Minnesota took a big step toward economic recovery Monday with welcome news that the projected deficit has fallen by more than $1 billion, prompting Gov. Mark Dayton to quickly back off some revenue-raising plans and spending cuts.
The remaining $5 billion budget shortfall remains an enormous gap to close, but the improved financial outlook could ease a tense legislative session that some fear has been lurching toward a government shutdown.
"It reduces the pressure," said state Rep. Jim Abeler, R-Anoka, who chairs the Health and Human Services Finance Committee. "If we can do this with less pain, that's very good news."
DFL Gov.

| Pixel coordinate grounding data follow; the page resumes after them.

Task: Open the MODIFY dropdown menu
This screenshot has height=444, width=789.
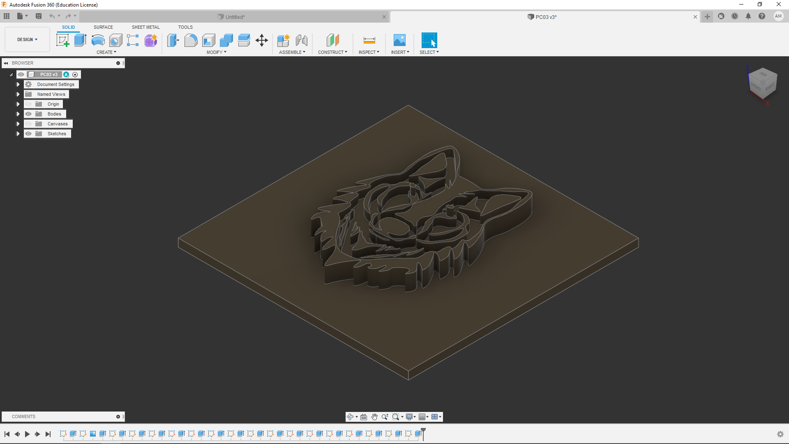Action: click(x=216, y=52)
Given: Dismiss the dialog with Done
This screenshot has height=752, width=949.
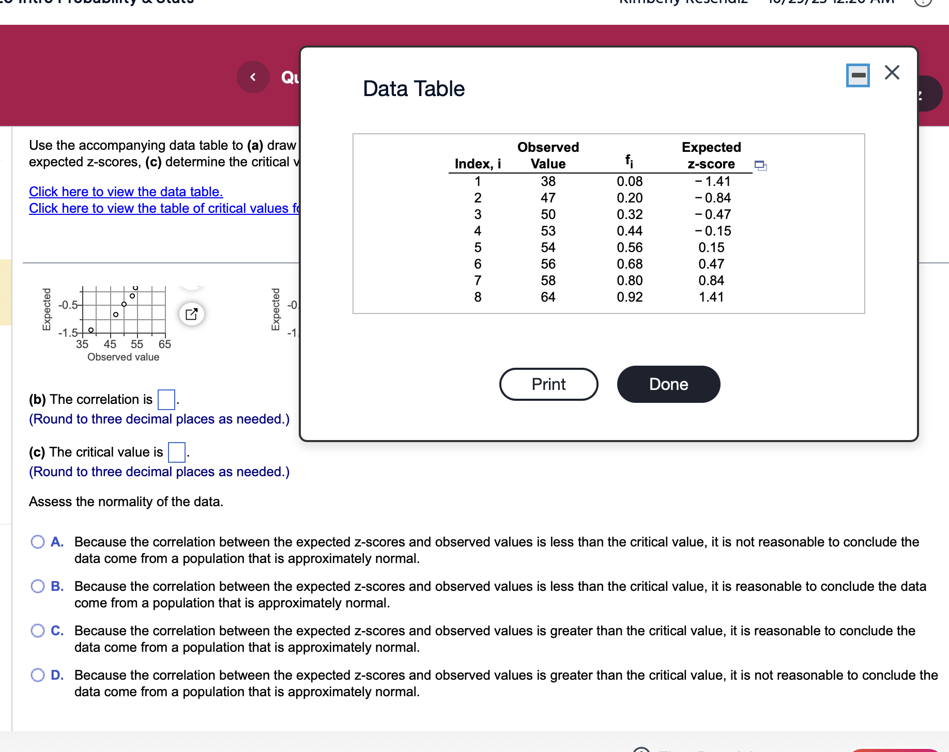Looking at the screenshot, I should pos(668,384).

Mark Dayton said he would nix some of his most controversial budget-balancing proposals, including a nation-leading income tax surcharge on high earners and cuts to health care for the elderly.

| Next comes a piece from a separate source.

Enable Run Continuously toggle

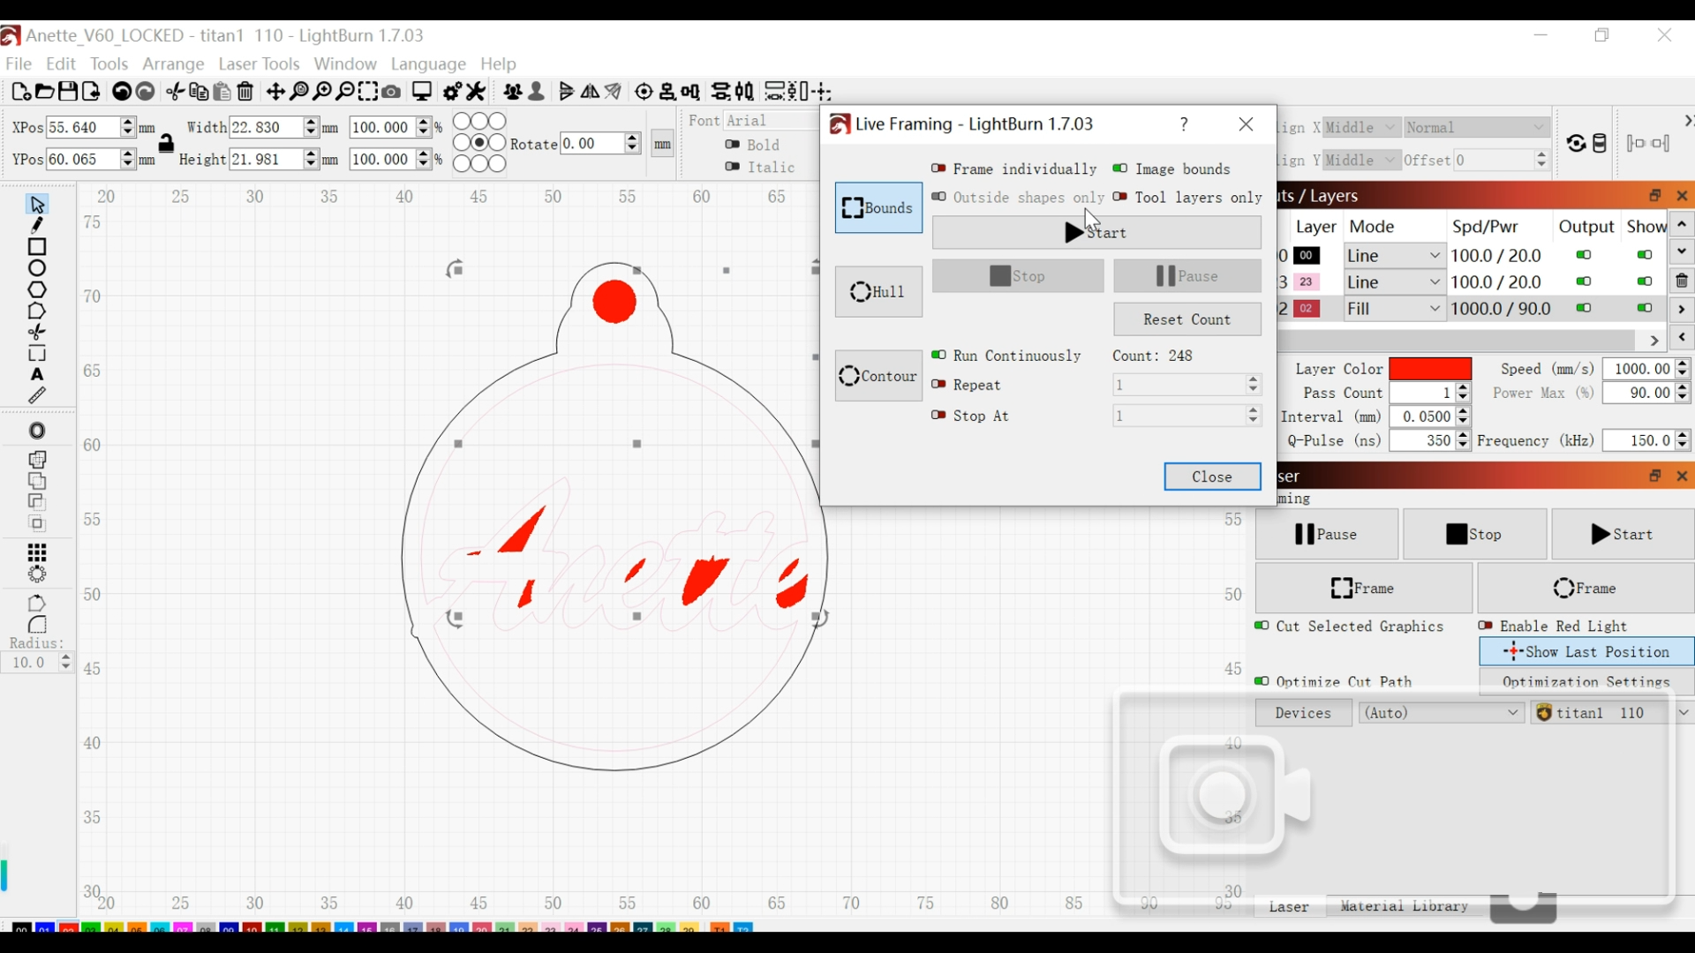pyautogui.click(x=939, y=356)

Republicans intensified claims that Dayton's proposed tax hikes are an economy-killing fix and that a budget built purely on cuts is the surest cure for the state's economic ills. DFLers called on their GOP rivals to "put up or shut up," and either unveil their proposed cuts or admit their plan is merely unrealistic political bluster.
Dayton said he was happy to withdraw his surcharge proposal. "That was always intended to be temporary. I'm delighted that this revenue picture permits it to be extremely temporary," he said.
The twice-annual economic forecast is a significant political mile marker. It locks in the two-year deficit projection and frames the legislative budget-balancing debate. It also will form the basis of the budget agreement between Dayton and a GOP-controlled Legislature. The two sides have staked out starkly different paths to balancing the budget.
State budget officials caution that much of the upbeat assessment results from increased capital gains tax revenue and a federal payroll tax reduction -- not from any state action or sudden turn in the state's economy.